Local PCA Shows How the Effect of Population Structure Differs Along the Genome

Abstract

AbstractPopulation structure leads to systematic patterns in measures of mean relatedness between individuals in large genomic datasets, which are often discovered and visualized using dimension reduction techniques such as principal component analysis (PCA). Mean relatedness is an average of the relationships across locus-specific genealogical trees, which can be strongly affected on intermediate genomic scales by linked selection and other factors. We show how to use local principal components analysis to describe this meso-scale heterogeneity in patterns of relatedness, and apply the method to genomic data from three species, finding in each that the effect of population structure can vary substantially across only a few megabases.

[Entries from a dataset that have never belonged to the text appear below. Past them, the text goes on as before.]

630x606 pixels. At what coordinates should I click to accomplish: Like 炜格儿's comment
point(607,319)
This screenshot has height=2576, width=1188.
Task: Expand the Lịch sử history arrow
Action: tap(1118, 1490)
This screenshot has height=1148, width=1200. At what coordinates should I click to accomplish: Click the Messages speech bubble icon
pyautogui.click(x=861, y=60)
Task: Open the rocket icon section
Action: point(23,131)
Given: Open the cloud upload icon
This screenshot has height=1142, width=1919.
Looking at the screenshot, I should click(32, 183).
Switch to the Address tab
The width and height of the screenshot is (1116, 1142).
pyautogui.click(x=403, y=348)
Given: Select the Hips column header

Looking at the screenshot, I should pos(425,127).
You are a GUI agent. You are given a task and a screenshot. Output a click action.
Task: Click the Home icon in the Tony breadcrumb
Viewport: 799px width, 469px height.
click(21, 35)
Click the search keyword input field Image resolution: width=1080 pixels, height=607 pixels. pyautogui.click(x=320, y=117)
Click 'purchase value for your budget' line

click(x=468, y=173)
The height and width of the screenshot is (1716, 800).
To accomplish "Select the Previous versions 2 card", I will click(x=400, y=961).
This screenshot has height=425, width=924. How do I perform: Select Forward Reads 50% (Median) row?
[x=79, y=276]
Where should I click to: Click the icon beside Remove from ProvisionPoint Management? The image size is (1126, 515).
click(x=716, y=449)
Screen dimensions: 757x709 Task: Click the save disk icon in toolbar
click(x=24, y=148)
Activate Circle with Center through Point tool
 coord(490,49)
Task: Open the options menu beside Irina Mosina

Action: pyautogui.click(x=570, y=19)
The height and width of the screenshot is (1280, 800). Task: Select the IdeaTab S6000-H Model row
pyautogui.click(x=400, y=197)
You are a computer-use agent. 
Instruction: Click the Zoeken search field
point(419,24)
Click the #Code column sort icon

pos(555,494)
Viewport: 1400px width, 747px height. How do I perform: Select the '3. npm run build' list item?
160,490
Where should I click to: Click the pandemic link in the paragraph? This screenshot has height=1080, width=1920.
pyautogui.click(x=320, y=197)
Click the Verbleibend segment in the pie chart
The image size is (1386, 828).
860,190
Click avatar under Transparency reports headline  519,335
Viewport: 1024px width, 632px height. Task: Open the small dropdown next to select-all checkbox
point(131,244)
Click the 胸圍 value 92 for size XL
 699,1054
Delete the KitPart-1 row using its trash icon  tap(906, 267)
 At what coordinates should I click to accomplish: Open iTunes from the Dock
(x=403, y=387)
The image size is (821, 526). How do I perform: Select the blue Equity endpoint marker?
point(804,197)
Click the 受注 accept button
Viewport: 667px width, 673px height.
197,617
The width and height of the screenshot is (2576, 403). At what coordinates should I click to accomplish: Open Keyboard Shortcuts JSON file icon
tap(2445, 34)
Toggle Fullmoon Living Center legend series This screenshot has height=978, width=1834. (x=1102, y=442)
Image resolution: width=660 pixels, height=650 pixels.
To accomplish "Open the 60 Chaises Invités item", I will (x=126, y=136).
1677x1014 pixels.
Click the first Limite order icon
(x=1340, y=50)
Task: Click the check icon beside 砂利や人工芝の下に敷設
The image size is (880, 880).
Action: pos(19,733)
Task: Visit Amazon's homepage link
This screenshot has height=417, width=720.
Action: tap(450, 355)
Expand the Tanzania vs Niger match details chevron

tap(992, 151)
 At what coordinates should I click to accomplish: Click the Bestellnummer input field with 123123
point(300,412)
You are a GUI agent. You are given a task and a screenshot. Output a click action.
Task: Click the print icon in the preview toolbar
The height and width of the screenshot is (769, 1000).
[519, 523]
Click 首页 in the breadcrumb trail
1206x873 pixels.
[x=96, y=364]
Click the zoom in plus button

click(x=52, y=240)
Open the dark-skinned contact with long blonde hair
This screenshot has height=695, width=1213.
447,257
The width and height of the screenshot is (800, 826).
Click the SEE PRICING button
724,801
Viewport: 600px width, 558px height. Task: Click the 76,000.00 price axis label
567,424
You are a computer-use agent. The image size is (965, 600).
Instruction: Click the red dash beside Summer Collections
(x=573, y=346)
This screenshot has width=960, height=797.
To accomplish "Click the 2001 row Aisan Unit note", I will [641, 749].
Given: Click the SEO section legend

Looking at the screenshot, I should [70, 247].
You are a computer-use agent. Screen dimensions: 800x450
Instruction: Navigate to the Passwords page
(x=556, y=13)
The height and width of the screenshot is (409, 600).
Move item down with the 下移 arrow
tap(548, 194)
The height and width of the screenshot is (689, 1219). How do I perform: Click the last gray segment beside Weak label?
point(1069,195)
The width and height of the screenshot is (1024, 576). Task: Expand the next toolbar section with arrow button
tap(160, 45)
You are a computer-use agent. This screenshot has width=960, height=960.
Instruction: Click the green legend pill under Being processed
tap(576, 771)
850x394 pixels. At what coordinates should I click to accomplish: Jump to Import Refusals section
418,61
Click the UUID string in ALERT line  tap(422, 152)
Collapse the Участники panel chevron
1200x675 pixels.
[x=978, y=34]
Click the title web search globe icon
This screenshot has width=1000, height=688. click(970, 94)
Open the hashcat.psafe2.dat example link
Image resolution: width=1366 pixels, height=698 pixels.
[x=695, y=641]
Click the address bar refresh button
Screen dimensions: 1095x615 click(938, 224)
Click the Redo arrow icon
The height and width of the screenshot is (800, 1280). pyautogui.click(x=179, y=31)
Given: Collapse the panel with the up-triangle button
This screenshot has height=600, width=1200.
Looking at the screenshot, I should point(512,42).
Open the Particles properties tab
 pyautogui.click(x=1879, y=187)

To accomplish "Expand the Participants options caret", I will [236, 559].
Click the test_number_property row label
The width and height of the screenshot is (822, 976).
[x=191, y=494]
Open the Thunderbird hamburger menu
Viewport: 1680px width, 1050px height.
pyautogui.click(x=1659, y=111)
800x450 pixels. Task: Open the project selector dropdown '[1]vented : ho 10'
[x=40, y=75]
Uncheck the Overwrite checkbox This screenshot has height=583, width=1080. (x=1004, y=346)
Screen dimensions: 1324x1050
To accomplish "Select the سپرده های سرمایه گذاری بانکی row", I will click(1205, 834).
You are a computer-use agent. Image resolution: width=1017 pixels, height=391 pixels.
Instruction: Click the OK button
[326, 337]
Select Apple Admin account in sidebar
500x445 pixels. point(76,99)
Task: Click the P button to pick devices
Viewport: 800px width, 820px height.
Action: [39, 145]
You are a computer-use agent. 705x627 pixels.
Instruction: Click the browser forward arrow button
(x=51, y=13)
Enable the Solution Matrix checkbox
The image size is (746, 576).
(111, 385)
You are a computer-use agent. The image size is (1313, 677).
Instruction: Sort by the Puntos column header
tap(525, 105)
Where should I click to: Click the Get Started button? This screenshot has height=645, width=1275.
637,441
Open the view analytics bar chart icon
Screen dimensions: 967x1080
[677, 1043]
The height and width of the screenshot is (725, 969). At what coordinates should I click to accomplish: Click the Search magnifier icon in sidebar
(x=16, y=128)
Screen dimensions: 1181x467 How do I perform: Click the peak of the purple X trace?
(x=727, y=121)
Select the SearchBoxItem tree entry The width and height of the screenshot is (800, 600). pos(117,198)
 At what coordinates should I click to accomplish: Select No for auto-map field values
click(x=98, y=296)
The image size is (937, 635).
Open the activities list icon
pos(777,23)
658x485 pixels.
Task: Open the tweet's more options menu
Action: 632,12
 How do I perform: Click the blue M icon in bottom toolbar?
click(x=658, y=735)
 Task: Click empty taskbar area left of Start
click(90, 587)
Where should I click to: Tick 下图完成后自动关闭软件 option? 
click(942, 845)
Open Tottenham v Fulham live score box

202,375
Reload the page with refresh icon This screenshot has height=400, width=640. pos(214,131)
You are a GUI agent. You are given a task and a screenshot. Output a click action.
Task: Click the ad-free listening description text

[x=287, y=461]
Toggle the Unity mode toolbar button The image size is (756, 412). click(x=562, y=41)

In a global human dataset, localized heterogeneity is likely explained by polymorphic chromosomal inversions. In a range-wide dataset of Medicago truncatula, factors that produce heterogeneity are shared between chromosomes, correlate with local gene density, and may be caused by linked selection, such as background selection or local adaptation. In a dataset of primarily African Drosophila melanogaster, large-scale heterogeneity across each chromosome arm is explained by known chromosomal inversions thought to be under recent selection, and after removing samples carrying inversions, remaining heterogeneity is correlated with recombination rate and gene density, again suggesting a role for linked selection. The visualization method provides a flexible new way to discover biological drivers of genetic variation, and its application to data highlights the strong effects that linked selection and chromosomal inversions can have on observed patterns of genetic variation.